You can download a full version and run it in trial mode, it just won't generate the final machine code. YMMV
tillius wrote:
Reply to
RoyJ
Mitch, Have you messed with MadCam ? Curious how it stacks up compared to Visual Mills plugin.....
Grummy
Reply to
grumtac
Met the creator and got a little demo a few weeks ago in Barcelona. Very nice guy, and the program does work, but it's pretty limited in its capabilities. Visual Mill has more manpower and more commercial motivation, their product (the pro version of RhinoCAM, which is VM5) is much more powerful (and expensive).
Currently testing RhinoCAM Pro, It's good w/respect to it's integration inside Rhino, which allows one to have the nice Rhino interface to create and manipulate your geometry, way better than VM. Of course it still has all the limitations that VM 5 does. There is much more to be done, but I think they're very motivated to do it.

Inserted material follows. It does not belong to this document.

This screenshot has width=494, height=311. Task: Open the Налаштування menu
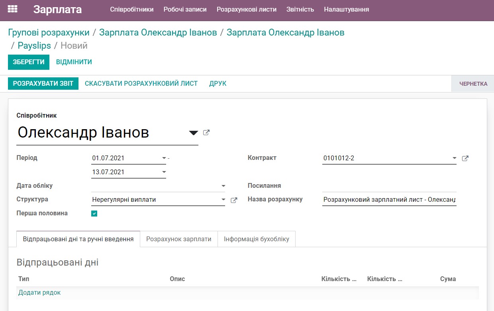[x=342, y=9]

To compare MadCAM and RhinoCAM in a different way, MadCAM is sort of a plug-in or set of scripts which use Rhino's own geometry engine and available software tools to create toolpaths, whereas RhinoCAM is basically Visual Mill which has external hooks that hook into the Rhino interface - much more like a program-in-a-program, the two are still fairly independent.
-- Mitch
Reply to
Mitch
Mitch, I'm benching SP9 on your egg crate part right now so I saw your post. I've forgotten what your defaults were as far as tools and step over incriments go, can you remind me?
Reply to
John R. Carroll
Egad, I can't recall exactly, but I think it was a 3mm (or 1/8") ball end mill with a surface tolerance (scallop height) of .003mm (which, on a flat surface with a 3mm ball corresponds to a stepover of about .019mm)
-- Mitch
Reply to
Mitch
Mitch, It was getting late and I crashed but when this round benchmarks is finished I'll send you a summary. I decided to use metric units for this part of the benchmark and was using .001 for a scallop heighth. What I am especially looking at in this test part is the quality of 3D scallop heighth calculation.
Reply to
John R. Carroll
Thanks Mitch for the quick comparison. I have been watching MadCam from a distance......
Grummy
Reply to
grumtac
Mitch, OK, C'est Fini. If you want to see the result, send me an e-mail and I'll return a link. The zip file on my server has the cam databases and the ISO code they produced.